_What is required:_
Write out the records again exactly. Nothing should be dropped.

Stored records
▬▬▬

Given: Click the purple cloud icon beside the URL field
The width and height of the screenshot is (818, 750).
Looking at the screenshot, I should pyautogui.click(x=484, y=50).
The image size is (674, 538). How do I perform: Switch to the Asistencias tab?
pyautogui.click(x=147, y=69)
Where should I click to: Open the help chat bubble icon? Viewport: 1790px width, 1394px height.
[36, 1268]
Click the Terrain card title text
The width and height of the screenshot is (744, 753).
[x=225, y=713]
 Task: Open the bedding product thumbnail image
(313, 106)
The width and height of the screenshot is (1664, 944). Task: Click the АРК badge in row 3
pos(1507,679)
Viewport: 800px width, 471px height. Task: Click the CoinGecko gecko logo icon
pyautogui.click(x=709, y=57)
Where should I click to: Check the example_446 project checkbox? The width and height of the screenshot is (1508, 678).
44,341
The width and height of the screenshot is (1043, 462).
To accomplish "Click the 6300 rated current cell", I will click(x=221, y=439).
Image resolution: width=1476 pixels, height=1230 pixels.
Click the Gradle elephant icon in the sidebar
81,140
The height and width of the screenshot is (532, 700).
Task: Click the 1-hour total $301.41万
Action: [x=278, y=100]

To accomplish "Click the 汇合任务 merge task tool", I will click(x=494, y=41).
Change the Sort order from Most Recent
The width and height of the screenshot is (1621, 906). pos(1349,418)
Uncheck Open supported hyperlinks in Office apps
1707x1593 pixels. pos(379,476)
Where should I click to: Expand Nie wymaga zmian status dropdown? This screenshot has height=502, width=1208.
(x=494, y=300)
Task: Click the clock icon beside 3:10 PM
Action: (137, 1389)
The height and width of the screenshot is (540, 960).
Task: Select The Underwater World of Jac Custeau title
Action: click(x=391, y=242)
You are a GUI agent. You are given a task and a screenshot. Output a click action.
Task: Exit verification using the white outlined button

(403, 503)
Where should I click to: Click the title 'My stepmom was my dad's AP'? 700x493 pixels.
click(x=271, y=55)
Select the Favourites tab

▬▬▬

_Answer section:_
Given: Click the purple cloud icon beside the URL field
The width and height of the screenshot is (818, 750).
Looking at the screenshot, I should pyautogui.click(x=484, y=50).
The image size is (674, 538). How do I perform: Switch to the Asistencias tab?
pyautogui.click(x=147, y=69)
Where should I click to: Open the help chat bubble icon? Viewport: 1790px width, 1394px height.
[36, 1268]
Click the Terrain card title text
The width and height of the screenshot is (744, 753).
[x=225, y=713]
 Task: Open the bedding product thumbnail image
(313, 106)
The width and height of the screenshot is (1664, 944). Task: Click the АРК badge in row 3
pos(1507,679)
Viewport: 800px width, 471px height. Task: Click the CoinGecko gecko logo icon
pyautogui.click(x=709, y=57)
Where should I click to: Check the example_446 project checkbox? The width and height of the screenshot is (1508, 678).
44,341
The width and height of the screenshot is (1043, 462).
To accomplish "Click the 6300 rated current cell", I will click(x=221, y=439).
Image resolution: width=1476 pixels, height=1230 pixels.
Click the Gradle elephant icon in the sidebar
81,140
The height and width of the screenshot is (532, 700).
Task: Click the 1-hour total $301.41万
Action: [x=278, y=100]

To accomplish "Click the 汇合任务 merge task tool", I will click(x=494, y=41).
Change the Sort order from Most Recent
The width and height of the screenshot is (1621, 906). pos(1349,418)
Uncheck Open supported hyperlinks in Office apps
1707x1593 pixels. pos(379,476)
Where should I click to: Expand Nie wymaga zmian status dropdown? This screenshot has height=502, width=1208.
(x=494, y=300)
Task: Click the clock icon beside 3:10 PM
Action: (137, 1389)
The height and width of the screenshot is (540, 960).
Task: Select The Underwater World of Jac Custeau title
Action: click(x=391, y=242)
You are a GUI agent. You are given a task and a screenshot. Output a click action.
Task: Exit verification using the white outlined button

(403, 503)
Where should I click to: Click the title 'My stepmom was my dad's AP'? 700x493 pixels.
click(x=271, y=55)
Select the Favourites tab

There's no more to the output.